#### TASK TO CARRY OUT:
Answer these questions from the text on the conduct of hostilities in Gaza.
(a) On which three matters do many of the answers to the international humanitarian law questions depend?
(b) Which Israeli policy in the West Bank does the text list as a clear violation of IHL?
(c) How many inhabitants of the Northern Gaza Strip did the Israeli "order" to move away from their homes concern?

#### PASSAGE PROVIDED:
Israel – Hamas 2023 Symposium – Assessing the Conduct of Hostilities in Gaza – Difficulties and Possible Solutions
![Hostilities Gaza](https://lieber.westpoint.edu/wp-content/uploads/2023/10/Damage_in_Gaza_Strip_during_the_October_2023_-_49.jpg)
The current armed conflict affecting Israel and the Gaza Strip raises many international humanitarian law (IHL) questions. Many answers depend on whether Palestine is a State, whether Hamas belongs to that State (at least, as it claims, as a resistance movement) and whether the Gaza Strip is still an occupied territory, either fully or for the purpose of some rules.
Whatever the answers to those questions, on some issues there are clear violations of IHL: the Israeli settlement policy in the West Bank (which greatly contributed to the general atmosphere leading to the new outbreak of the conflict, also offering Hamas a pretext for its initial attack); the ill-treatment, summary executions and taking of hostages by Hamas in Israeli villages near the Gaza Strip; the Hamas rocket attacks on Israeli towns which even Hamas itself does not claim to be directed at military objectives; or the Israeli announcement to cut all supplies to the Gaza Strip (which we still may hope not to be fully implemented).
In my view, in particular if the Gaza Strip is, as Israel argues, no longer occupied, the “order” by Israel to one million inhabitants of the Northern Gaza Strip to move away from their homes cannot possibly constitute a warning required (unless circumstances do not permit) by IHL, because such warning must concern an attack directed at a determined military objective and the entire northern Gaza Strip cannot possibly constitute a military objective. None of those violations by one side can justify those committed by the other side.

#### RECORDED DATA:
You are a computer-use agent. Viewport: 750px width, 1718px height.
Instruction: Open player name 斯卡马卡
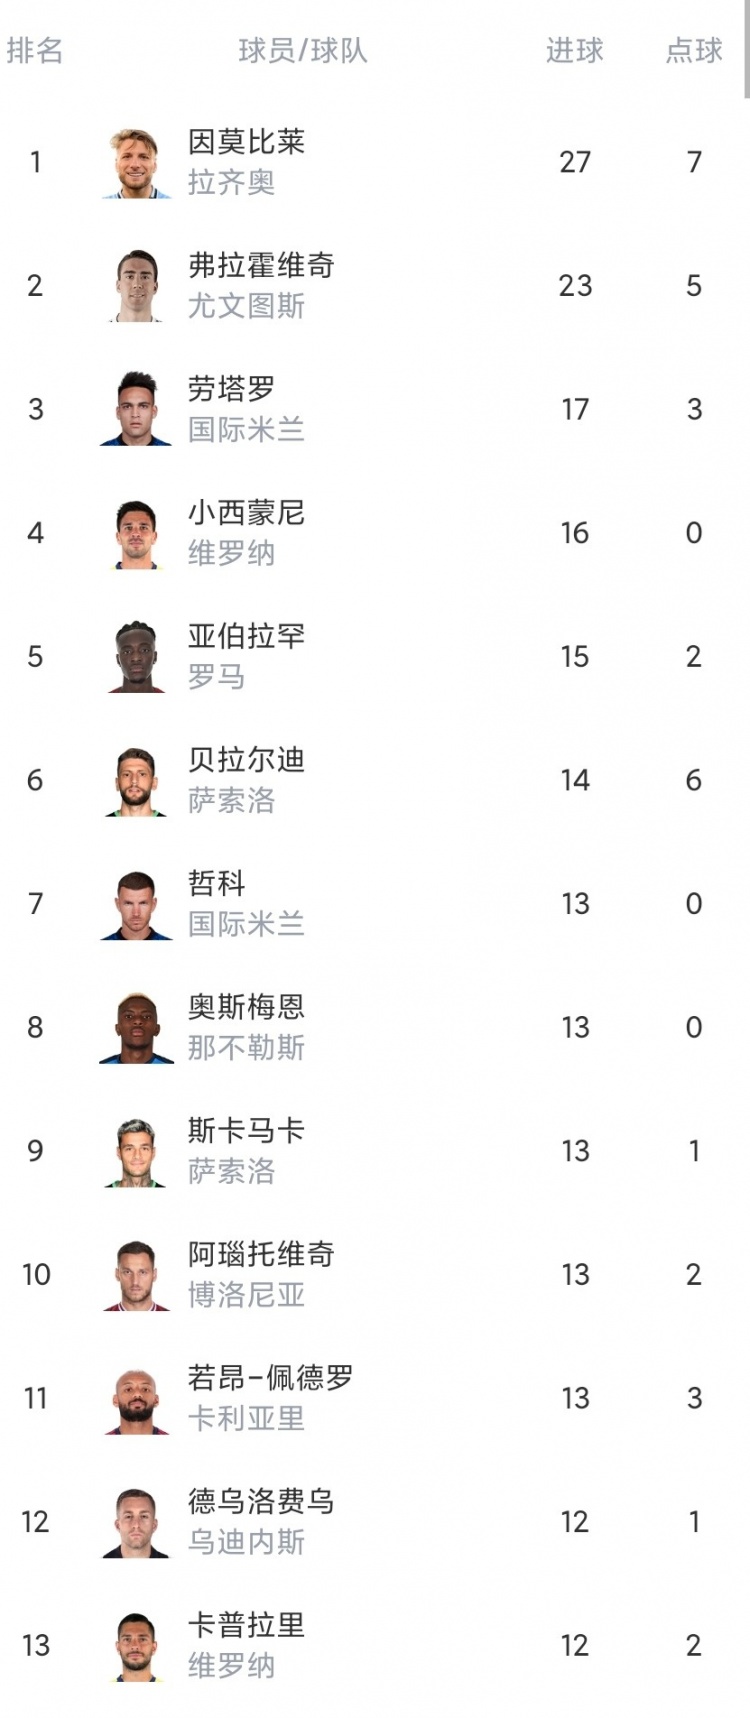[246, 1130]
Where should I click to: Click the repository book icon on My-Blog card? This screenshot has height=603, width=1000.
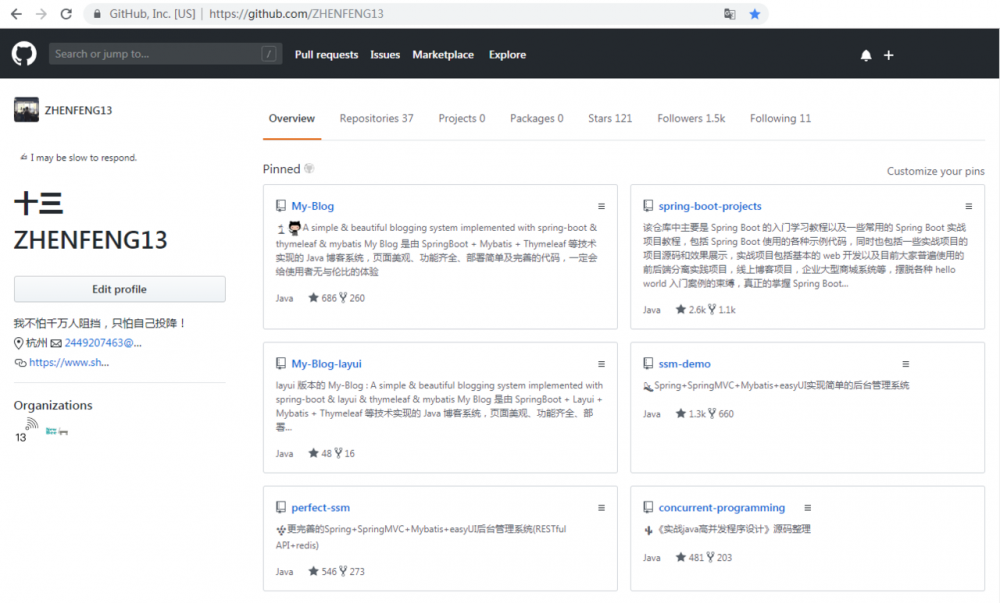pos(281,205)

#### RESPONSE AREA:
(a) Whether Palestine is a State, whether Hamas belongs to that State, and whether the Gaza Strip is still an occupied territory, either fully or for the purpose of some rules.
(b) The Israeli settlement policy in the West Bank.
(c) One million.